• _EXERCISE A_
According to the Brickhead.co build write-up, what kind of company did the friend who commissioned the site run?
• _EXERCISE B_
Reproduce the Brickhead.co text from "The idea was" down to "site as well.", changing "site" to "website" wherever it occurs.

Building Brickhead.co
How a one week project ballooned into two months, and how a copycat design transformed into something original
The Concept Phase
Early January, a friend approached me with what seemed like a simple website design job for their video production company named Brickhead. They currently had a SquareSpace site that looked very template-y to say the least.
The idea was to just rig together a site that basically looked the same as this one.
“Ok, simple enough” I thought to myself. This should ideally take around one week to complete, maybe two just to be safe. Pomp & Clout, the site we wanted to emulate, seemed to follow a simple CSS grid with two columns on just about every page. Within those columns, the same card component was repeated across the entire site as well.
The next step was to start building out components. I decided to start with the grid and cards that made up the works that this company had produced. This is how I broke it down:
Three components were used to populate each card, and the fourth was a Flexbox to accommodate however many projects there would be.
Once that was mapped out, I went ahead and mocked up a page to get a better sense of how the whole site would pan out. In addition to the grid of cards, I also added a dummy header to the top as well. Things were looking pretty good for the first day!
(Not a fan of YT Shorts, and even less so now as it seems like Medium doesn’t support the format)
The Build Phase
The rest of that week went pretty smooth, and by the end, the design was pretty much exactly like the inspiration site’s. The screenshots below were for the ‘About’ and ‘Collaborators’ pages; the ‘Works’ page would contain the cards I worked on above.
I had some qualms about the design, but I assumed it was fine, as the full design scope wasn’t really discussed from the start — more on that later — and it really did seem like just getting something online that didn’t look like a template was the goal.
Part of it was my fault, and the other part just lay in how ideas were communicated. Historically, I’ve been more concerned with making sites functional first and worrying about design after (at which point I run out of energy to worry about). So in my mind, this seemed to have been “complete” although it did seem very text heavy and simple in terms of what the site had to offer.
Communication-wise, I think there wasn’t enough of an emphasis from the start that it needed to fit a certain look, and hold up under scrutiny from an industry that relies heavily on surface level inspection.
Fast forward a week, and the decision’s made to give the design an overhaul. Luckily, both my friend and I knew a UI/UX designer who helped us out. Her portfolio is here.
This design was light years ahead of the first iteration. Text wasn’t cluttered, there was usage of negative space, and the blueish-red color theme for Brickhead was integrated into the design. The creative principles for this new design were concepts I’d learned before in class, but never really had a chance to apply and hone. This was a pretty cool ‘a-ha’ moment for me when I first saw the Figma file.
The race was on again to overhaul the UI, and try to get the project done ASAP. From the business side, the sooner they had a new website the better, and for me, the sooner I finished this, the sooner I could get my other tasks done. I remember this being a very stressful 4–5 days as I juggled this along with midterms, and internship hunting.
During the overhaul, I ran into relatively little obstacles, although one stood out in particular.
Getting the text to stay both inside the card (some titles got reaaaaaaally long), and have it scale in the same position as the web browser changed sizes was tricky.

• _DATASET SECTION_
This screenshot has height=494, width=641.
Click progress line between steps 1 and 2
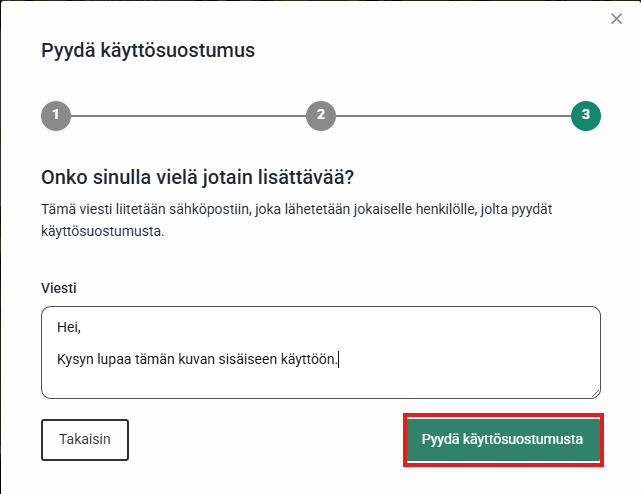pyautogui.click(x=188, y=115)
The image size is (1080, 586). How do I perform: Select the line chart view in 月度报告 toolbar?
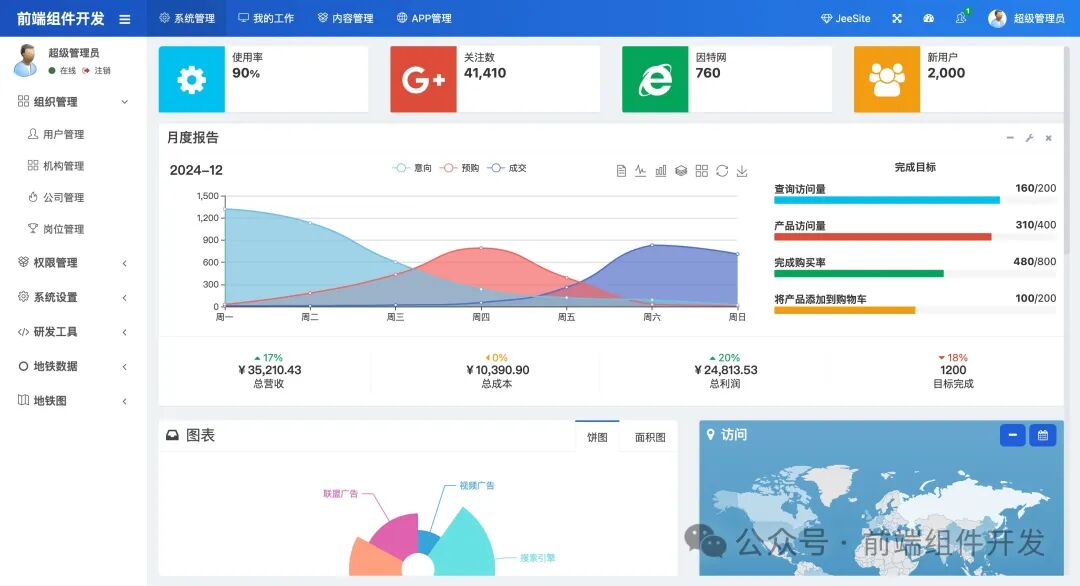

• _FULL ANSWER A_
A video production company named Brickhead.

• _FULL ANSWER B_
The idea was to just rig together a website that basically looked the same as this one.
“Ok, simple enough” I thought to myself. This should ideally take around one week to complete, maybe two just to be safe. Pomp & Clout, the website we wanted to emulate, seemed to follow a simple CSS grid with two columns on just about every page. Within those columns, the same card component was repeated across the entire website as well.